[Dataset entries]
Segment Open

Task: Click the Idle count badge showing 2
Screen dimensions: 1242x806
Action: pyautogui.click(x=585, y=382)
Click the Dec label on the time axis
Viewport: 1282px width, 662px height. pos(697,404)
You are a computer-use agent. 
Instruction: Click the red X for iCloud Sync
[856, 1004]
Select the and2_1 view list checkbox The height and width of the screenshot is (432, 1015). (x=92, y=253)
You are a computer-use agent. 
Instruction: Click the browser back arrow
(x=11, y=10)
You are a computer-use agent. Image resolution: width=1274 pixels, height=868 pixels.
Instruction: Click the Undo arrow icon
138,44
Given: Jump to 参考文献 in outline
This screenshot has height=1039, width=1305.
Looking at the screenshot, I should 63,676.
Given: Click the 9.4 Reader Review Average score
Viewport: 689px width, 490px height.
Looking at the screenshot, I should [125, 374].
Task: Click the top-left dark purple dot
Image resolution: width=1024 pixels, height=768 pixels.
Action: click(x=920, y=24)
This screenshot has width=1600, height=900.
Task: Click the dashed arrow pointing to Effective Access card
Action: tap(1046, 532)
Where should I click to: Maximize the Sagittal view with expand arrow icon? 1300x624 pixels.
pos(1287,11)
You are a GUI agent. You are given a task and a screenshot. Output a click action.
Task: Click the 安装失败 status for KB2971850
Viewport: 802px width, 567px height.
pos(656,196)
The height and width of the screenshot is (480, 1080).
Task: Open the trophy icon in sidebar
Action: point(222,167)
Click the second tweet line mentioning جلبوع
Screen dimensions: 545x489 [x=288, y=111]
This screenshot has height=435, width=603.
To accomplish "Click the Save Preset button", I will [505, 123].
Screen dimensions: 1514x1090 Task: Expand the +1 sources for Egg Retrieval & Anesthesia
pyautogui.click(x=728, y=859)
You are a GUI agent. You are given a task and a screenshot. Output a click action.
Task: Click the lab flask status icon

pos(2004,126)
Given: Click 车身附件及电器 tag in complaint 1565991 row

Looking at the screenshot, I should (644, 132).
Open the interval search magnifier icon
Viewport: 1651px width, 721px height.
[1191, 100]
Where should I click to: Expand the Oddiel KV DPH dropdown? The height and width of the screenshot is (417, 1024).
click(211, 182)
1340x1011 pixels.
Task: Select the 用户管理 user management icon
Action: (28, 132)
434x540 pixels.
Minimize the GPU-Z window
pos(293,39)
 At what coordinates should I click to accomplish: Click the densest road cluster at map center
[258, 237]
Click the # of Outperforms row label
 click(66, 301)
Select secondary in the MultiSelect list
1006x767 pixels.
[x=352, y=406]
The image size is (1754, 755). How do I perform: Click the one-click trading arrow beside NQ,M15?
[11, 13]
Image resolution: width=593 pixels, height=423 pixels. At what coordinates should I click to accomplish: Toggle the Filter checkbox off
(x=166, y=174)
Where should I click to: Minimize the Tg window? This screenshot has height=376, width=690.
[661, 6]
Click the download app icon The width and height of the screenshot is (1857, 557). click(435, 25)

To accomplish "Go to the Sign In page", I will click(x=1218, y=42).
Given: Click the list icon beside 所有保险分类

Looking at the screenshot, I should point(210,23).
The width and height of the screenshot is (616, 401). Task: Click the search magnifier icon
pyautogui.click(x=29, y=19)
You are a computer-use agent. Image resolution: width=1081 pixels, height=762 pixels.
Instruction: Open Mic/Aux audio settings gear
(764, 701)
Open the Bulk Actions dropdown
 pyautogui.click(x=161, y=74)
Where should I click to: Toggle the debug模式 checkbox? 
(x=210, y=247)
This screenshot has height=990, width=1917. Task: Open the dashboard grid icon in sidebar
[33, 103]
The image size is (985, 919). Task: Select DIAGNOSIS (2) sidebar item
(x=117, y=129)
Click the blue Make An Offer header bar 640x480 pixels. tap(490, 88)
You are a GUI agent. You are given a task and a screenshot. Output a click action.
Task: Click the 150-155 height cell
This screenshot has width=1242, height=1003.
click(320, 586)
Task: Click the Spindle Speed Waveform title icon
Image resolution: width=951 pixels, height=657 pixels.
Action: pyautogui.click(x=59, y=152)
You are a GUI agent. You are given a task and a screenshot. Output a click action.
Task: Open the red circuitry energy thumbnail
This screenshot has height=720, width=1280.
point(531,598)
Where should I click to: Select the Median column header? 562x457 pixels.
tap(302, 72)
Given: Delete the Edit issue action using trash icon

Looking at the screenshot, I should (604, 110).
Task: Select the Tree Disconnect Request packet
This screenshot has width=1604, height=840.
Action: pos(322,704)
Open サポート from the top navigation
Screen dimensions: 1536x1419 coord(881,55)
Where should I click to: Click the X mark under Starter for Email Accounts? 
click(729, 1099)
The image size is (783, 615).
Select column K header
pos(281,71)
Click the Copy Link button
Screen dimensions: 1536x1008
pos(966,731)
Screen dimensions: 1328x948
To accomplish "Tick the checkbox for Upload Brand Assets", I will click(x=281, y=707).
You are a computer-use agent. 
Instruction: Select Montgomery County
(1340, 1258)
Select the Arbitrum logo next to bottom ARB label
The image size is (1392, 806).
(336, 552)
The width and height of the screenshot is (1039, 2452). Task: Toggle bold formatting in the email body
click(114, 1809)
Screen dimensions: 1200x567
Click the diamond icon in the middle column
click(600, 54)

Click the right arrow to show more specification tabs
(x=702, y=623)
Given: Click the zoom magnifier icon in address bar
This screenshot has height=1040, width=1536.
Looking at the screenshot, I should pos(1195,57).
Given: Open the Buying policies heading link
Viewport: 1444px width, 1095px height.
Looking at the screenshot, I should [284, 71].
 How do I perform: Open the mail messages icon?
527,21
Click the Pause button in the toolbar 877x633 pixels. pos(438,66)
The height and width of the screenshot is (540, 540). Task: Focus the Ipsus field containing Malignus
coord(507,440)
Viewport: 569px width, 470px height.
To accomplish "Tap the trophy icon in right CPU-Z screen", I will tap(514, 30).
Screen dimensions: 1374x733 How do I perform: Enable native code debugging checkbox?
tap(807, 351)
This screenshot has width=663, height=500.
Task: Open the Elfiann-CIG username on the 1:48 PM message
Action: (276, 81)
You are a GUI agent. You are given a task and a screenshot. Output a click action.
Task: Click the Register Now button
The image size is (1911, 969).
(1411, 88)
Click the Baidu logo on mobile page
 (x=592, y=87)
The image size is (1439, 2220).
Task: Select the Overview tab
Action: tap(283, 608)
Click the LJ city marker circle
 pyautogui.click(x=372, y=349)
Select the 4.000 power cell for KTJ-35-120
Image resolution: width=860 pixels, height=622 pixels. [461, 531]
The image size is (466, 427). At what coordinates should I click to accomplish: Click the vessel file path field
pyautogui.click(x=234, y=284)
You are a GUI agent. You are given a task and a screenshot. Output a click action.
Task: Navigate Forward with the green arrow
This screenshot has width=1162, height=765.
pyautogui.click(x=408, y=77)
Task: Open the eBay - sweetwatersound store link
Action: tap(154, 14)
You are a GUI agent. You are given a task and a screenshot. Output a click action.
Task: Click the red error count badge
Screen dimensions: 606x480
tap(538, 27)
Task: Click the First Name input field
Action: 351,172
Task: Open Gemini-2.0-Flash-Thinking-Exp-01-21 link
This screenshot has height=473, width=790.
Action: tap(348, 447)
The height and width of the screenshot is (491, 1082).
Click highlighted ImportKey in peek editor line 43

Segment Closed

__Aim of the task__.
Take the lines from the start of the records through the line holding "You are a computer-use agent. Image resolution: width=1274", both included, and please print them exactly, with nothing else.

__Response area__.
Task: Click the Idle count badge showing 2
Screen dimensions: 1242x806
Action: pyautogui.click(x=585, y=382)
Click the Dec label on the time axis
Viewport: 1282px width, 662px height. pos(697,404)
You are a computer-use agent. 
Instruction: Click the red X for iCloud Sync
[856, 1004]
Select the and2_1 view list checkbox The height and width of the screenshot is (432, 1015). (x=92, y=253)
You are a computer-use agent. 
Instruction: Click the browser back arrow
(x=11, y=10)
You are a computer-use agent. Image resolution: width=1274 pixels, height=868 pixels.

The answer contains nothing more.